Dataset content ::
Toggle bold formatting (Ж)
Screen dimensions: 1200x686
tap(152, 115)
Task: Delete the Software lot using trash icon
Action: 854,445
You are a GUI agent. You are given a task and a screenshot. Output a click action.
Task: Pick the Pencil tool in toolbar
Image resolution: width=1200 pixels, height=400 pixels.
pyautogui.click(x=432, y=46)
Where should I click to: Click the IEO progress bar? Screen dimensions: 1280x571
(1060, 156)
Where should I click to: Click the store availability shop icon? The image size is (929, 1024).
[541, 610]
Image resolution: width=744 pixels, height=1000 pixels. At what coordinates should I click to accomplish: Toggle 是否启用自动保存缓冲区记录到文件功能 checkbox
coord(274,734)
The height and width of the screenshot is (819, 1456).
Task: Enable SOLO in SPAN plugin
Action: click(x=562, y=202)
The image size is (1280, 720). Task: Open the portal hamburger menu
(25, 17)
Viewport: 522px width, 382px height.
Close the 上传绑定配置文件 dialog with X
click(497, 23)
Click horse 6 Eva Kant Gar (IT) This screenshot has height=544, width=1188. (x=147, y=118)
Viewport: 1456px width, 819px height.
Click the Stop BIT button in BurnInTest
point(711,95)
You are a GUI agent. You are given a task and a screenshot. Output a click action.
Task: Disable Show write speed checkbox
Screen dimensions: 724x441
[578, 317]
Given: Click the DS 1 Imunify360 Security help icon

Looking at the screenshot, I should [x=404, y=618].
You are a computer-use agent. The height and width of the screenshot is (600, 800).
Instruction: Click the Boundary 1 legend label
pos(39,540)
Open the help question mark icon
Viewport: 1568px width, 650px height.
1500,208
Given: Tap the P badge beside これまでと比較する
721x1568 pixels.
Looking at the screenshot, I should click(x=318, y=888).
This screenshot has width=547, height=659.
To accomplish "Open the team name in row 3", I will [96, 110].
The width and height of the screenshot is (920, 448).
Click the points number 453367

Description of the task ::
Please type the entries above out again exactly.

Exercise solution ::
Toggle bold formatting (Ж)
Screen dimensions: 1200x686
tap(152, 115)
Task: Delete the Software lot using trash icon
Action: 854,445
You are a GUI agent. You are given a task and a screenshot. Output a click action.
Task: Pick the Pencil tool in toolbar
Image resolution: width=1200 pixels, height=400 pixels.
pyautogui.click(x=432, y=46)
Where should I click to: Click the IEO progress bar? Screen dimensions: 1280x571
(1060, 156)
Where should I click to: Click the store availability shop icon? The image size is (929, 1024).
[541, 610]
Image resolution: width=744 pixels, height=1000 pixels. At what coordinates should I click to accomplish: Toggle 是否启用自动保存缓冲区记录到文件功能 checkbox
coord(274,734)
The height and width of the screenshot is (819, 1456).
Task: Enable SOLO in SPAN plugin
Action: click(x=562, y=202)
The image size is (1280, 720). Task: Open the portal hamburger menu
(25, 17)
Viewport: 522px width, 382px height.
Close the 上传绑定配置文件 dialog with X
click(497, 23)
Click horse 6 Eva Kant Gar (IT) This screenshot has height=544, width=1188. (x=147, y=118)
Viewport: 1456px width, 819px height.
Click the Stop BIT button in BurnInTest
point(711,95)
You are a GUI agent. You are given a task and a screenshot. Output a click action.
Task: Disable Show write speed checkbox
Screen dimensions: 724x441
[578, 317]
Given: Click the DS 1 Imunify360 Security help icon

Looking at the screenshot, I should [x=404, y=618].
You are a computer-use agent. The height and width of the screenshot is (600, 800).
Instruction: Click the Boundary 1 legend label
pos(39,540)
Open the help question mark icon
Viewport: 1568px width, 650px height.
1500,208
Given: Tap the P badge beside これまでと比較する
721x1568 pixels.
Looking at the screenshot, I should click(x=318, y=888).
This screenshot has width=547, height=659.
To accomplish "Open the team name in row 3", I will [96, 110].
The width and height of the screenshot is (920, 448).
Click the points number 453367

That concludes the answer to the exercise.